## DOCUMENTGEDEELTE
Invoering van een toetsingsprocedure is niet wenselijk; de redenen om indertijd af te stappen van een toetsing (o.a. een snelle en relatief goedkope toegang tot octrooibescherming voor het MKB) zijn nog steeds valide.

De mogelijkheid tot het verzoek om een tweede schriftelijke opinie wordt wel zinvol geacht. Dit biedt de octrooihouder meer mogelijkheid om een octrooi te verkrijgen dat positief is beoordeeld. Bij een positieve tweede beoordeling zou men bijvoorbeeld ook kunnen afzien van de verplichting eerst een Art. 84 ROW nietigheidsadviesprocedure te moeten doorlopen alvorens de Nederlandse rechter ontvankelijk is een inbreukvraag te beantwoorden.

Vraag4

U kunt hier reageren op voorstel IV. Stroomlijnen verleningsprocedure.

a. Heeft u behoefte aan een bredere herstelmogelijkheid?
b. Zo ja, voor welke vormgebreken moet in uw ogen een beroep gedaan kunnen worden op de herstelmogelijkheid?
c. Is volgens u het verzoeken om een verdere behandeling na het constateren van een vormgebrek een beter alternatief? Zo ja, waarom?

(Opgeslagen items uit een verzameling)

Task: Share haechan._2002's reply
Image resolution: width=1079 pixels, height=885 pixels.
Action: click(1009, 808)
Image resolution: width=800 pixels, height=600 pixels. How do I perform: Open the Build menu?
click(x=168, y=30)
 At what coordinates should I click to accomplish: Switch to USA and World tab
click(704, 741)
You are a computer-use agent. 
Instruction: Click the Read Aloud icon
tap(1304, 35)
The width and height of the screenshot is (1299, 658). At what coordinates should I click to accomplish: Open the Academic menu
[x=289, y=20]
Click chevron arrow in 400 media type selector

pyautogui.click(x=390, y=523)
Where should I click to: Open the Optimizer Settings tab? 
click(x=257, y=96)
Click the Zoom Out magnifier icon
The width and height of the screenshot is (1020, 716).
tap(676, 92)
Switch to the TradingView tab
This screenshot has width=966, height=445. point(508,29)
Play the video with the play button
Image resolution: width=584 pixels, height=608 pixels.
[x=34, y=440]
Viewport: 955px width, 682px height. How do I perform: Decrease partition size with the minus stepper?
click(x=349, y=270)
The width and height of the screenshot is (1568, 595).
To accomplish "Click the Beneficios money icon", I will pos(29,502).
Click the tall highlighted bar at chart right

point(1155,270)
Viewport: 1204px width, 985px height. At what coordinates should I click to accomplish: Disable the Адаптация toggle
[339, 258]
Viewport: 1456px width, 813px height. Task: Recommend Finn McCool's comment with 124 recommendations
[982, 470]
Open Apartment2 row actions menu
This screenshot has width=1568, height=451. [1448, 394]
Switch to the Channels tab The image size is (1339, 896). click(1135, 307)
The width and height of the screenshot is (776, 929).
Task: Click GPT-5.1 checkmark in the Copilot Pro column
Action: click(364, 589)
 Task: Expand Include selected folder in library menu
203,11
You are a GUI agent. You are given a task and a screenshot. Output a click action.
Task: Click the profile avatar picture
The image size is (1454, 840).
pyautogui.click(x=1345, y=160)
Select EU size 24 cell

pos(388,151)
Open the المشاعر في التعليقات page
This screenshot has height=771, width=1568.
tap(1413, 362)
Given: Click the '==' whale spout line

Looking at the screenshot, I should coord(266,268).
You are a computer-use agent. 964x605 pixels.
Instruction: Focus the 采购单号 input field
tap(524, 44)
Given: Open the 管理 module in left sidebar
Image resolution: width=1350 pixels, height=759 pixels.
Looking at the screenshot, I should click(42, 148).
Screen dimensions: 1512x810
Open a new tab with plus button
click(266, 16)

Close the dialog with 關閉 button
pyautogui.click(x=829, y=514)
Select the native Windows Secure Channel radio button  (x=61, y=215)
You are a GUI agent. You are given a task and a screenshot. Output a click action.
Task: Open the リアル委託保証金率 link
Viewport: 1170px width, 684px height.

## TE ONDERNEMEN ACTIES
(1) Geef voor elk van de volgende beweringen aan of deze overeenstemt met het documentgedeelte, met ja of nee en de doorslaggevende woorden letterlijk geciteerd: (a) De invoering van een toetsingsprocedure wordt wenselijk geacht. (b) De mogelijkheid om een tweede schriftelijke opinie te verzoeken wordt zinvol geacht. (c) De redenen om destijds van een toetsing af te stappen zijn niet langer geldig.
(2) Neem uit het documentgedeelte letterlijk de passage over van "Invoering van een" tot en met "inbreukvraag te beantwoorden.".

## ANTWOORDENLIJST
(1)
(a) Nee: "Invoering van een toetsingsprocedure is niet wenselijk"
(b) Ja: "De mogelijkheid tot het verzoek om een tweede schriftelijke opinie wordt wel zinvol geacht."
(c) Nee: "zijn nog steeds valide"

(2)
Invoering van een toetsingsprocedure is niet wenselijk; de redenen om indertijd af te stappen van een toetsing (o.a. een snelle en relatief goedkope toegang tot octrooibescherming voor het MKB) zijn nog steeds valide.

De mogelijkheid tot het verzoek om een tweede schriftelijke opinie wordt wel zinvol geacht. Dit biedt de octrooihouder meer mogelijkheid om een octrooi te verkrijgen dat positief is beoordeeld. Bij een positieve tweede beoordeling zou men bijvoorbeeld ook kunnen afzien van de verplichting eerst een Art. 84 ROW nietigheidsadviesprocedure te moeten doorlopen alvorens de Nederlandse rechter ontvankelijk is een inbreukvraag te beantwoorden.